# [GOAL OF THE EXERCISE]
Output the lines of the records exactly, starting at the line that contains "Describe the element at coordinates (138, 136)" and ending at the last line of the records, with both of those lines included.

# [WORKING DATA]
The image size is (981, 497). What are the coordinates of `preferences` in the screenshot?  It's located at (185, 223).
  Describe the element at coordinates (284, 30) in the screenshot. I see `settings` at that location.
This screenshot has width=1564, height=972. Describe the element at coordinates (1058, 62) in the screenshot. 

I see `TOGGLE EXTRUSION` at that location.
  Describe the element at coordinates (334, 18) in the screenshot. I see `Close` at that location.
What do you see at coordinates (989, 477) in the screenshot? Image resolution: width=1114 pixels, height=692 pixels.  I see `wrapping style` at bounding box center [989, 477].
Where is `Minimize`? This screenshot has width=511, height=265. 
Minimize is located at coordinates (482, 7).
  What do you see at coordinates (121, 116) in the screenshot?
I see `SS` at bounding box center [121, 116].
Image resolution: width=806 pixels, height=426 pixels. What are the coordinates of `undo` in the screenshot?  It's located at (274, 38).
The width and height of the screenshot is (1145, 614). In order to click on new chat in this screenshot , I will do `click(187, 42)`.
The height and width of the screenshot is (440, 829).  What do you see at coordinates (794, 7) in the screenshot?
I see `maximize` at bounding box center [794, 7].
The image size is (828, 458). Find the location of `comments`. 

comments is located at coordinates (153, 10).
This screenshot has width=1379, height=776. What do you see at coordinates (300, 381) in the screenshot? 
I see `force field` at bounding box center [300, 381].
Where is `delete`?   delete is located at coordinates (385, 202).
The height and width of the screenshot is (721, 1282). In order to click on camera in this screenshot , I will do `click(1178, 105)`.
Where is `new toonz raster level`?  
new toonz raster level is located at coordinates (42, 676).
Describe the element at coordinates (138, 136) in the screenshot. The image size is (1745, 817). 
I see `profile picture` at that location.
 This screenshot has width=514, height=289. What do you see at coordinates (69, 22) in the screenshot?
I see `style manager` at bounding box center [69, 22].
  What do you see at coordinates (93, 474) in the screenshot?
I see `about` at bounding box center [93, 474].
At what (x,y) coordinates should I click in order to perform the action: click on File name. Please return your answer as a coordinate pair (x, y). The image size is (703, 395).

# [COMPLETE OUTPUT]
Describe the element at coordinates (138, 136) in the screenshot. The image size is (1745, 817). 
I see `profile picture` at that location.
 This screenshot has width=514, height=289. What do you see at coordinates (69, 22) in the screenshot?
I see `style manager` at bounding box center [69, 22].
  What do you see at coordinates (93, 474) in the screenshot?
I see `about` at bounding box center [93, 474].
At what (x,y) coordinates should I click in order to perform the action: click on File name. Please return your answer as a coordinate pair (x, y). The image size is (703, 395).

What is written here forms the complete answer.